The gift that keeps giving until someone throws it out.
It might be the only opportunity to unload that a cassingle of Right Said Fred's I'm Too Sexy or to drop a bill on a calendar of men with excessive body hair.
Why subject your holiday party guests to bad gifts? For starters it's funny. If you're looking to introduce friends or break the ice at corporate gathering, a round of gag gift giving between semi-strangers is a perfect entre. It also super budget-friendly. (I can guarantee I wasn't the first recipient of the scratched, unwrapped DVD of "Mr. Belvedere" I got last year at a White Elephant party, but I wasn't complaining.) If you haven't been invited to a White Elephant party this year, maybe it's time you hosted your own. Here's everything you need to know.

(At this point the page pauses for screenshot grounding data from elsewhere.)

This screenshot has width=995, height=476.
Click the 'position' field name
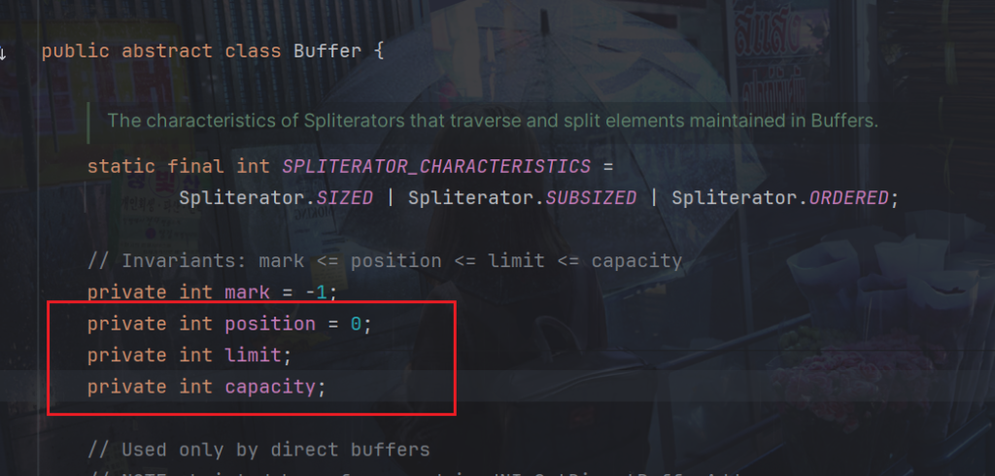270,323
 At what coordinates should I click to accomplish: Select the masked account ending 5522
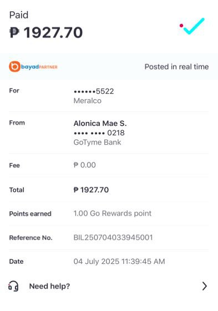coord(94,91)
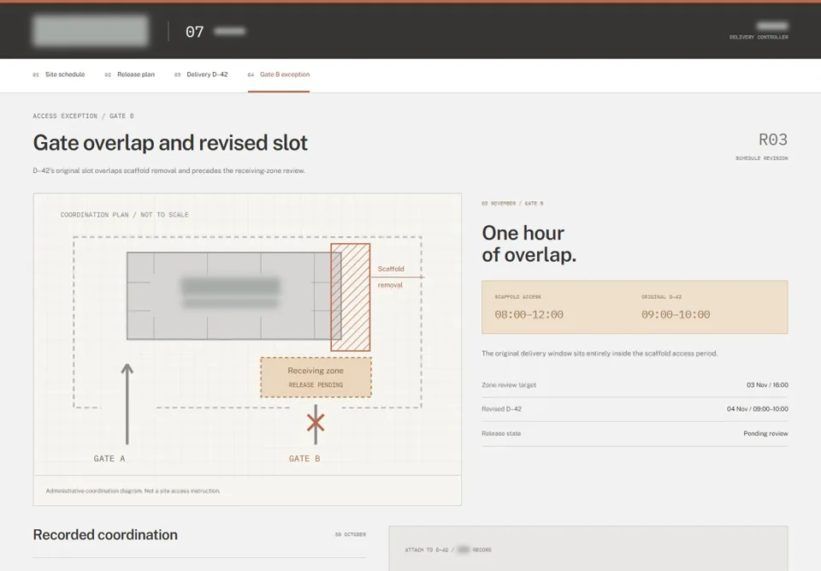Image resolution: width=821 pixels, height=571 pixels.
Task: Click the original D-42 09:00-10:00 time
Action: click(676, 314)
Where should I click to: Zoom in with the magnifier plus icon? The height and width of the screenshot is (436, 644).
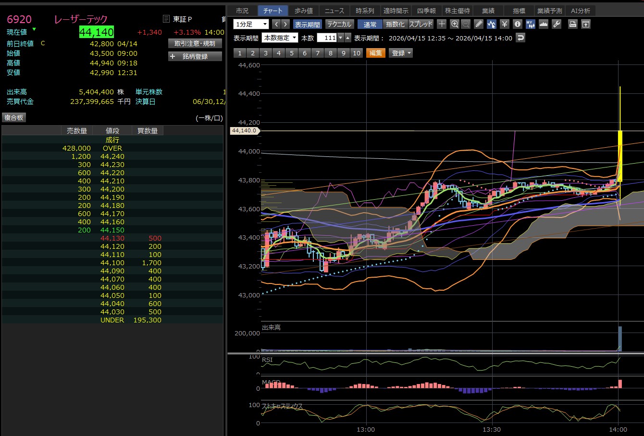pyautogui.click(x=454, y=24)
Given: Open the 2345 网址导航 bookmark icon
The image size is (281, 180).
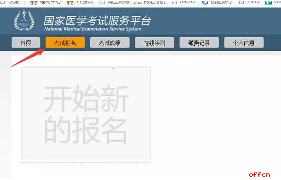Looking at the screenshot, I should pyautogui.click(x=138, y=2).
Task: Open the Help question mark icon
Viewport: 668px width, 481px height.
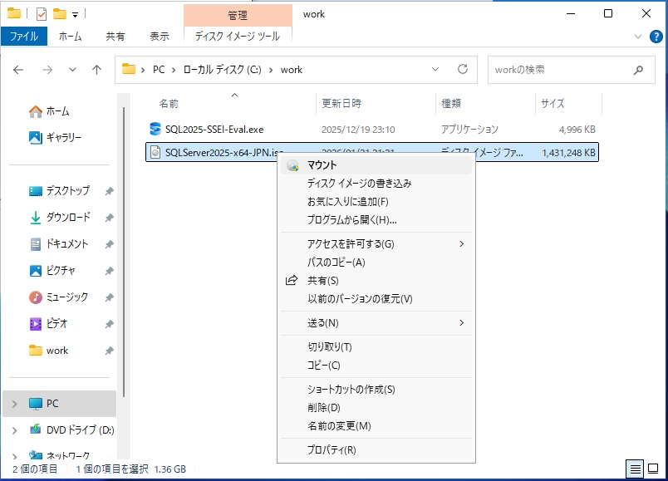Action: pyautogui.click(x=656, y=37)
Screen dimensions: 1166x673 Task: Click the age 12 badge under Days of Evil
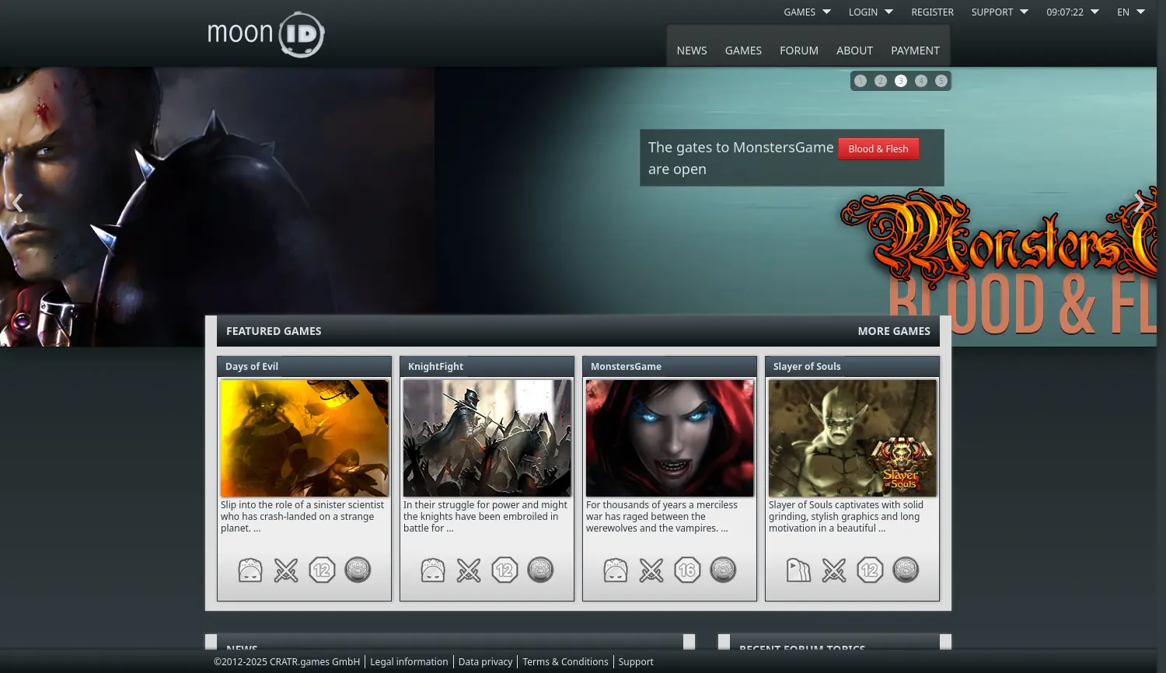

The term White Elephant describes something that's more trouble than it's worth. Many credit Ezra Cornell, the guy behind the telegraph, for coining the term. He's believed to have dropped the comic insult at various 19th century parties when someone would give the host doozy of a gift.
These days, it describes a kind of gift exchange with a twist. The gifts are all doozies and the recipients are encouraged to trade out the prizes they choose. All in all, it's a chance to live out every party etiquette 'don't', with the exception of the lampshade on the head.
White Elephant parties are about breaking all the rules, but there are some straightforward regulations to follow if you want to throw your event without a hitch.
Invite six or more people. The gift exchange works best when there's a pile of mystery gifts to work with.
Set the guidelines. In your invitation, request people bring one gift, under a certain amount of money ($10 is plenty, but you can even increase the challenge and lower the budget to $1 or insist on re-gifts only).
Arrange the presents. Make sure everyone brings their gifts wrapped and unmarked so they remain anonymous. Then arrange a pile of the gifts in one place.
Draw names. Put every guests' name in a hat and allow the first name drawn to pick the first gift from the pile. Now let that person draw the second name (and so forth.)
Let the stealing begin. The second person drawn has a choice: pick another unopened gift from the pile or snag the gift the first person already opened. If they choose to "steal" from any person who came before them, they forfeit the right to open a new gift. As people continue to have their names drawn, they can steal any of the previously opened gifts instead of unwrapping new ones.
Prevent epic battles. Sometimes, there's a gift that everyone wants. It happens, especially when the majority of guests bring inflatable fruitcakes and dog whistles. To prevent the night from becoming a feeding frenzy, include a "maximum" amount of times a gift can be stolen, so it doesn't keep floating around the room while the rest of the gifts remain unopened.
Come full circle. Are all the gifts opened? It's only fair the first person to play has a chance to "steal a gift too". They can pick any previously opened gift as long as it hasn't been "stolen" beyond the maximum amount of times.
Not everyone decided to draw names from a hat. You can have everyone pick a number and follow the order from one on. If your party is small enough you can sit in a circle and go around opening/stealing gifts from left to right. You can also require a gift theme based, for example food-based products only, or dollar store items.
The elephant doesn't lie.
As White Elephant parties have gotten more popular, a host of stylized invites have begun cropping up on the web. But choose wisely, the look of your invitation will dictate the type of gifts your guests will bring. If you're invited to a party with a sleek elephant like the one from Paper Culture, prepare to spend a little extra dough on the wrapping paper. If you're elephant is a little goofier looking, go ahead wrap your gift in the Sunday comics. For more print and email-able options, check out what Hallmark and Zazzle have to offer.
Go with gag. The only rule with White Elephant gifts: wackier, the better. See this nose-shaped pepper mill? Perfect.
Nose Pepper Mill: $22
Too expensive? How about this finger-stache kit? Check out some more gag gift ideas here.
Check for stocking stuffers at your chain retailers. At Forever 21, Old Navy, or H&M, you can grab under $10 gifts that people might actually use. Okay, these Old Navy socks may not be the most flattering footsies, but they're probably really cozy.
Chenille socks: $4
Raise the stakes. If you want to ratchet up the drama as host, you can also throw in a really covetable gift. Say, a $15 gift card to iTunes.
iTunes gift card: $15
Bury the treasure. Added bonus: if you package the prize in an unsavory envelope, amidst a sea of oversize, garishly wrapped, totally useless gifts, you'll really mess with your guests. Hey, isn't that what holiday parties all about?